Lying on her back, she straightened her dress and tidied her white apron over her tiny waist, making sure she remained modest. She didn’t want her undergarments on display. She shielded her eyes and porcelain skin from the blaring rays of the sun.
“Why do you hate the springtime?” Hannah’s question caught her by surprise.
“I don’t hate it,” Karis lied.
“You rarely come outside to enjoy it. You stay in the house almost all day long.”
“I do not.”
“I do not.”
“Well, you sometimes go out at night. I watch you.” Hannah sat straight up; her sapphire eyes challenged Karis.
“I do not.” The accusation caused her heart to race.
“Yes, you do.”
“Well, I enjoy the coolness of the night. It is quiet and peaceful. I find it soothing.”
“Soothing? No, it is not. It is scary,” Hannah protested.
“The dark holds the same as the daylight. It is not scary.”
“The devil himself lives in the dark, and he is evil,” Hannah muttered.

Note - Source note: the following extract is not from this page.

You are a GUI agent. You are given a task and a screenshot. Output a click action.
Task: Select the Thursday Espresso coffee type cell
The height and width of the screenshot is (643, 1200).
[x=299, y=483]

Karis waited several minutes before she replied, the darkness of her childhood flooding her memories.
“The devil is just as real in the daylight,” Karis whispered. “Trust me; I know.” Her voice was weighted with the sad, heavy tone of brokenness.
Hannah knew Karis very well. She left Karis alone. She placed a blade of grass in her mouth to chew and didn’t say another word.
Karis rolled her sleeve down, tucking her left arm under her lower back, always aware her “punishment” could be visible.
Master Bryan questioned her only once about her scar, just a few days after she arrived.
“I got too close to a fire once,” she lied, never adding that the flesh-altering marks came straight from the pits of hell.